I am a little hesitant to follow up your post because I don't know a great
deal about these fish, but I do know a little. The freshwater stingrays I am
familiar with come from the Amazon River basin. The specimens I have seen
(about five, all in aquariums ranging in size from about 100 gallons at a pet
shop to something in the thousands at the New England Aquarium) were never
bigger than about 10 inches across. Additionally, I've seen a photograph of
one in National Geographic; in this case, it had been caught for dinner by a
native of the area -- again, it was perhaps 10 inches across. I don't know
that they don't get bigger; these are just the specimens I've seen.
Because they come from a tropical environment, I tend to doubt they would do
well in an outdoor pond anywhere in the continental United States, but I am
really talking off the top of my head here.
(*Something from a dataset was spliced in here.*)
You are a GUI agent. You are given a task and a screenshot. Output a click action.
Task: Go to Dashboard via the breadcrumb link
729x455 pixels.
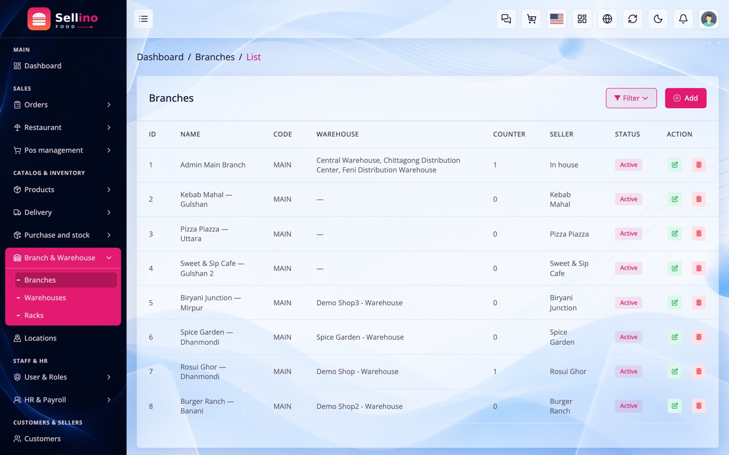(160, 57)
I think it might not be such a
good idea to put them in a pond unless access was carefully controlled;
they're dangerous to step on. Like all rays, though, they're wonderfully
graceful and rather beautiful in their way.
As for where they can be found for sale, check a tropical fish hobbyist
magazine. I saw a small one in a pet shop in Cambridge a number of years ago,
and I think the price was $400 -- not all that much for so unusual a fish.
Dunno how you get em in the States, but they are fairly easy to come by here.
Thet will certainly survive anything Koi will, I'm assuming you have 3'-4' feet
of water in this pond, if you don't you are probably going to loose the Koi!
They grow to about 4'-8' depending on exactly what variety you obtain, become
quite tame, are uniformly a sort of graphite colour.
I missed the Stingray reference, I only know of tropical freshwater stingrays,
unless you know better?
ByE!
Hmmm, think I have a few articles somewhere... When (if) I can find 'em, I'll
OCR scan them and post. OK?
ByE!
I've seen Sturgeon at my local Koi supplier, in S.E. England. They
certainly do get tame, the ones in their tanks could be picked out
of the water, simply by holding them just behind the head.
They're pretty weird looking, rather primeval.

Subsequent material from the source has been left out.